§ **Work to be completed**
Print the lines below exactly as they appear, from the line that contains "You are a computer-use" through the line that contains "Instruction: Click the 添加关联 button", inclusive.

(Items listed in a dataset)
○ ○ ○ ○ ○
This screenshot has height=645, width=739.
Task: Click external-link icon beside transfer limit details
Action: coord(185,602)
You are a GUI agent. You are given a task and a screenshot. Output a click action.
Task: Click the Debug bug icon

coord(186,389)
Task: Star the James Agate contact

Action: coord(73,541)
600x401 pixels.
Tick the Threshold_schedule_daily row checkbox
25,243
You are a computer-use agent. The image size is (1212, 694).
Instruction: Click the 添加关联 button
○ ○ ○ ○ ○
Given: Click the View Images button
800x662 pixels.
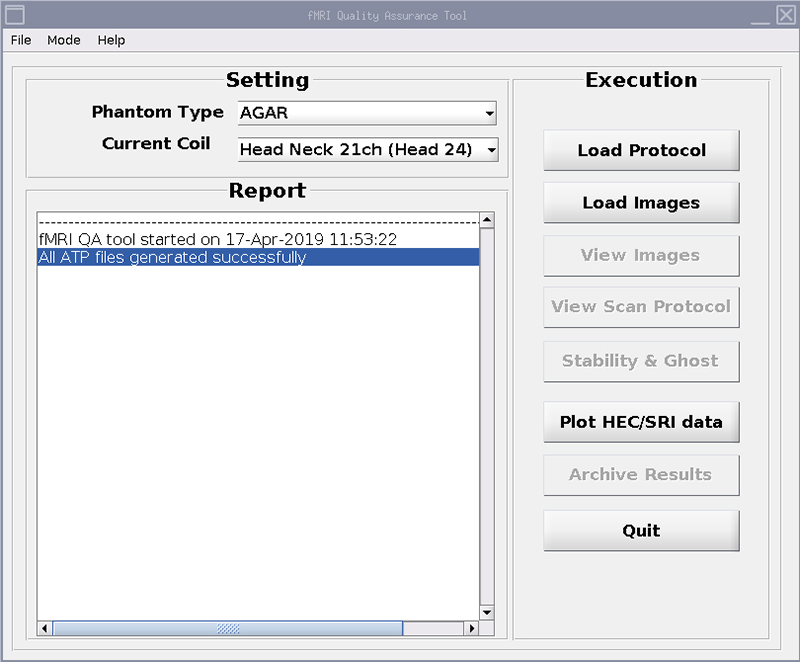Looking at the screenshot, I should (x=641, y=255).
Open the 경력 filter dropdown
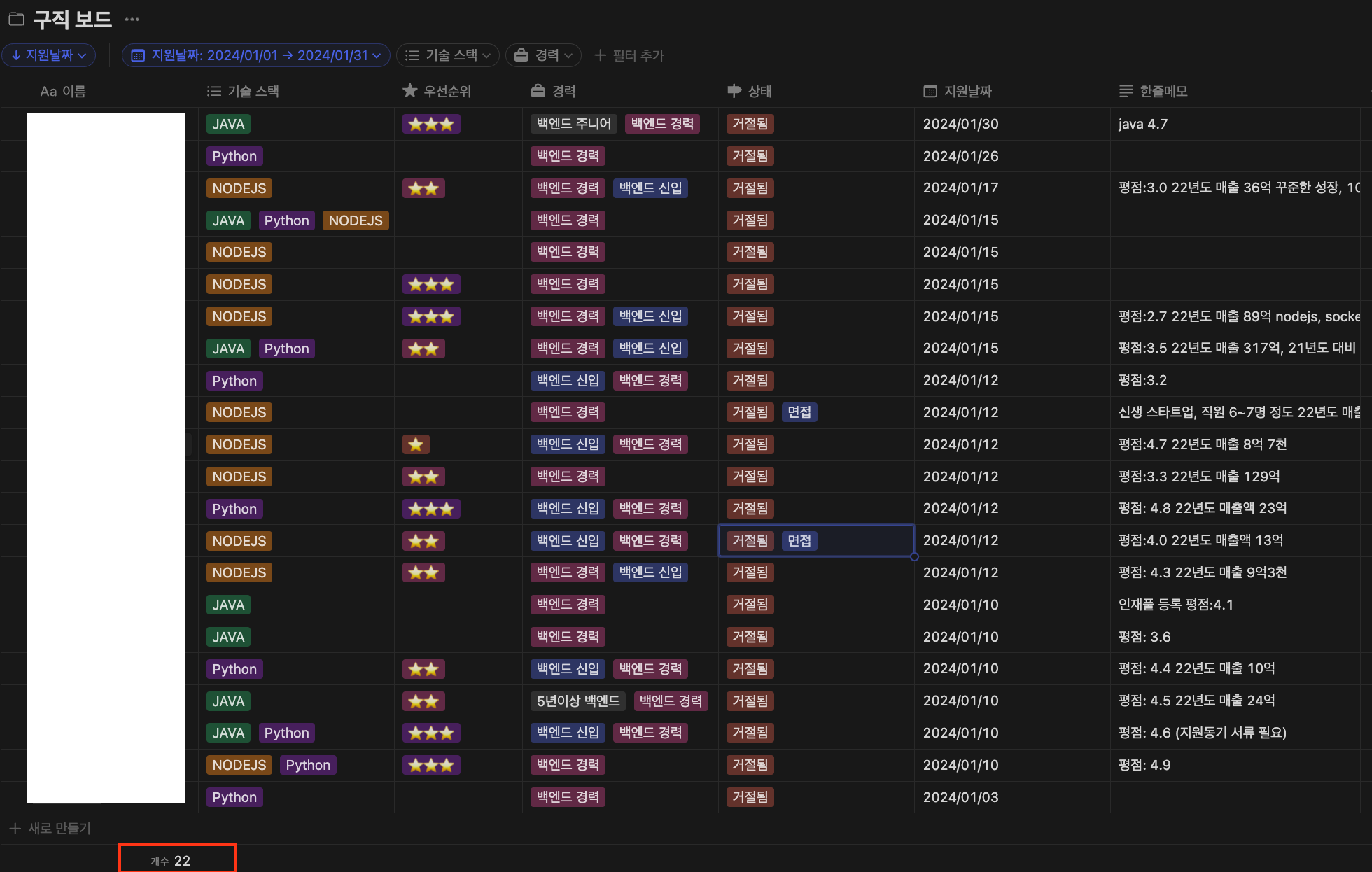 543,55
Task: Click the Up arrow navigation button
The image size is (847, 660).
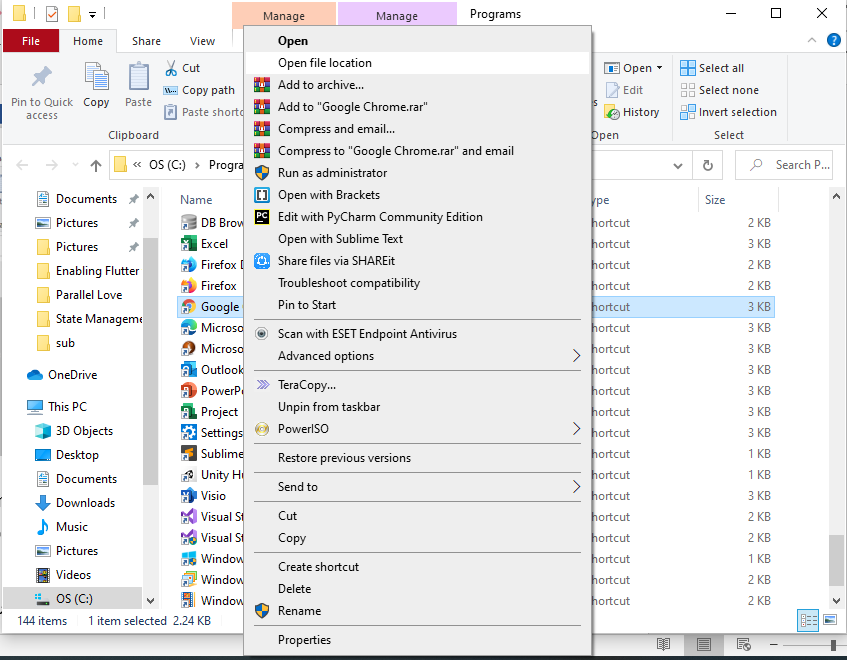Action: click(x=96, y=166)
○ ○ ○ ○ ○
§ **Exercise answer**
You are a computer-use agent. The image size is (1212, 694).
Instruction: Click the 添加关联 button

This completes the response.